> Fragmento proporcionado:
○ ○ ○ ○

Leonardo Boff
La aceptación o no de la
dignidad de los animales depende del paradigma (visión del mundo y
valores) que cada cual asume. Hay dos paradigmas que vienen
de la más remota antigüedad y perduran hasta hoy.
El primero entiende al ser
humano como parte de la naturaleza y, junto a ella, un convidado más
a participar en la inmensa comunidad de vida que existe
hace ya 3,8 mil millones de años. Cuando la Tierra estaba
prácticamente terminada con toda su biodiversidad irrumpimos
nosotros en el escenario de la evolución como un miembro
más de la naturaleza. Ciertamente dotados con una singularidad, la
de tener la capacidad de sentir, pensar, amar y cuidar.
Esto no nos da el derecho de juzgarnos dueños de esa realidad
que nos antecedió y que creó las condiciones para
que surgiésemos nosotros. La culminación de la evolución
se dio con el surgimiento de la vida, no con el ser humano. La
vida humana es un subcapítulo del capítulo mayor de la
vida.
Las dos posiciones tienen
representantes en todos los siglos, con comportamientos muy
diferentes entre sí. La primera posición encuentra sus mejores
representantes en Oriente, con el budismo y en las religiones de
la India. Entre nosotros, además de Bentham, Schopenhauer y
Schweitzer, su mayor impulsor fue Francisco de Asís, considerado
por el Papa Francisco en su encíclica “Sobre el cuidado de la
Casa Común” como alguien «que vivía una maravillosa
armonía con Dios, con los otros, con la naturaleza y consigo
mismo… ejemplo de una ecología integral» (n. 10). Pero
este comportamiento tierno y fraterno de fusión con la
naturaleza no fue el que prevaleció.
El segundo paradigma, el ser humano
“maestro y propietario de la naturaleza”, al decir de
Descartes, se hizo hegemónico. Ve la naturaleza desde
afuera, no sintiéndose parte de ella sino su señor. Está en
la raíz del antropocentrismo moderno. El ser humano dominó
la naturaleza, sometió pueblos y explotó todos los recursos
posibles de la Tierra, hasta el punto de alcanzar hoy una
situación crítica de falta de sostenibilidad. Sus representantes
son los padres fundadores del paradigma moderno como Newton, Francis
Bacon y otros, así como el industrialismo contemporáneo que trata
la naturaleza como una mera exposición de recursos con
vistas al enriquecimiento.

○ ○ ○ ○

> Datos disponibles:
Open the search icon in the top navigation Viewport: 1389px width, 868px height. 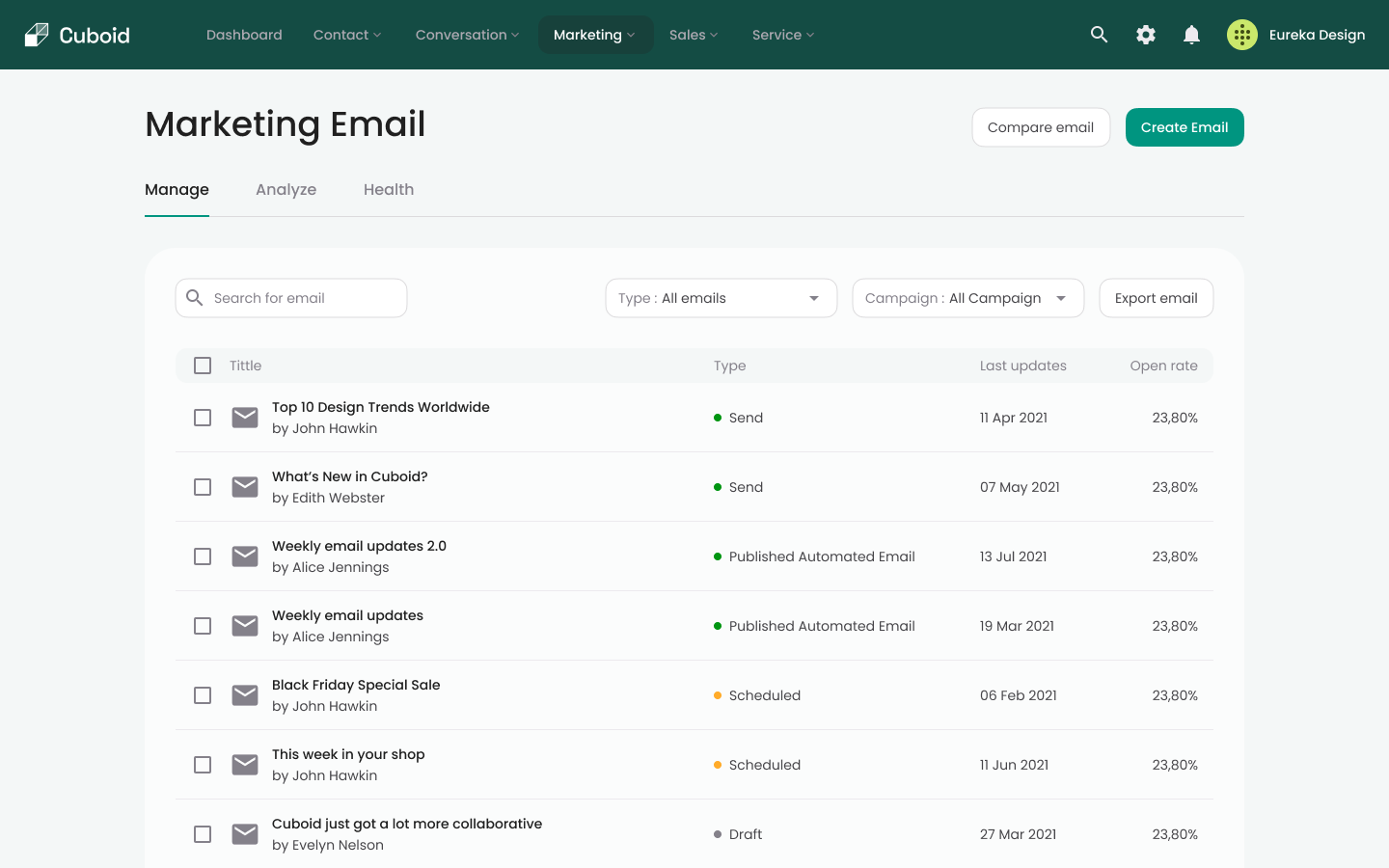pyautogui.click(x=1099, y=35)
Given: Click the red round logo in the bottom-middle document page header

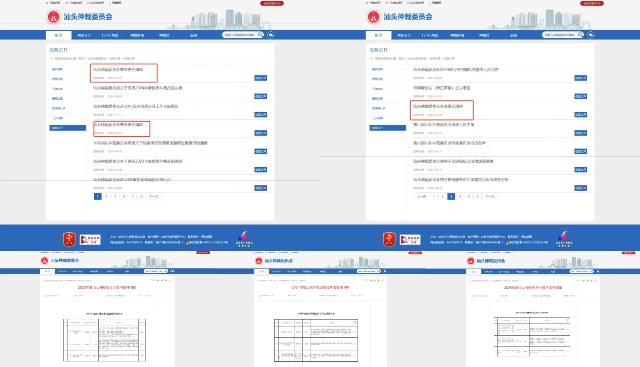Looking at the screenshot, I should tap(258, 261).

○ ○ ○ ○

> Tarea:
Por favor, reescribe como lista el párrafo del fragmento proporcionado que empieza con «El segundo paradigma», conservando sus datos principales.

> Solución a continuación:
- El segundo paradigma ve al ser humano como "maestro y propietario de la naturaleza", según Descartes, y se volvió hegemónico.
- Mira la naturaleza desde afuera: el ser humano no se siente parte de ella, sino su señor.
- Está en la raíz del antropocentrismo moderno.
- Con él, el ser humano dominó la naturaleza, sometió pueblos y explotó todos los recursos posibles de la Tierra, hasta llegar hoy a una situación crítica de falta de sostenibilidad.
- Sus representantes son los padres fundadores del paradigma moderno, como Newton y Francis Bacon, y el industrialismo contemporáneo, que trata la naturaleza como una mera exposición de recursos con vistas al enriquecimiento.